European Commissioner for Environment Stavros Dimas addresses a news conference on EU climate and energy policy at the EC headquarters in Brussels May 29, 2009.

Credit: Reuters/Thierry Roge

BRUSSELS | Thu Sep 10, 2009 10:56am EDT

BRUSSELS (Reuters) - Europe could pay poor countries up to 15 billion euros ($22 billion) a year by 2020 to persuade them to help battle climate change, the European Union's executive arm said on Thursday.

Developing countries say industrialized nations should shoulder most of the cost of tackling a problem they caused in the first place, creating a stumbling block in negotiations ahead of a climate meeting in Copenhagen in December.

Africa has warned it will veto any deal that is not generous enough, and the 27-country European Union is trying to calculate a fair payment to break the deadlock.

"Now we must break the impasse in the Copenhagen negotiations," EU Environment Commissioner Stavros Dimas told reporters. "We know climate change forces additional costs on developing countries."

Dimas' team of experts estimates the developing world will face costs of around 100 billion euros a year by 2020 to cut emissions from industry and to help deal with droughts and crop failures worsened by climate change.

Taxes on global shipping, aviation and industry could help, leaving a gap of 22-55 billion euros to be filled from the public purse. The EU could contribute 2-15 billion euros of that, the Commission said.

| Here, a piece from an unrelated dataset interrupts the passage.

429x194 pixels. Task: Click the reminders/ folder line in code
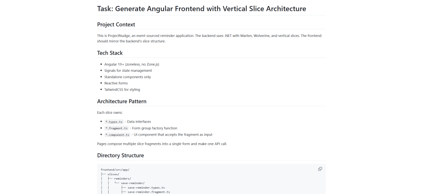122,178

But environmentalists said the figure was too low.

"The EU is trying to get away with leaving a tip rather than paying its share of the bill to protect the planet's climate," Greenpeace campaigner Joris den Blanken said.

DELICATE BALANCE

The United States might pay the equivalent of 13.3 billion euros a year, according to the same formula, and Japan up to 4.5 billion, EU calculations show.

Dimas said he was paying careful attention to the EU's poorer states, some of whom argue they have citizens just as poor as in the developing world.

Romania's GDP per capita, for example, is roughly the same as that of Beijing.

"Of course there are voices in the EU saying we should do more, but there are also voices saying this is too much money at a time of economic crisis," he said.

Swedish environment minister Andreas Carlgren, who will play a leading role in the negotiations, told Reuters he had no fears the funding pledge would be whittled down by European leaders.

The Commission had previously indicated the EU might pay as much as 24 billion euros, but retracted the number after slashing billions off its budget for paying for emissions cuts in poor countries.

Local businesses should finance their own energy-saving measures because such investments can ultimately pay for themselves, it argued in a recent internal policy document.

Oxfam International warned that much of the climate funding would simply be drained from existing pledges of overseas aid.

"This would rob tomorrow's hospitals and schools in developing countries to pay for them to tackle climate change today," said Oxfam campaigner Elise Ford.

But Dimas rejected the charge. "This will not come at the expense of official development assistance," he said.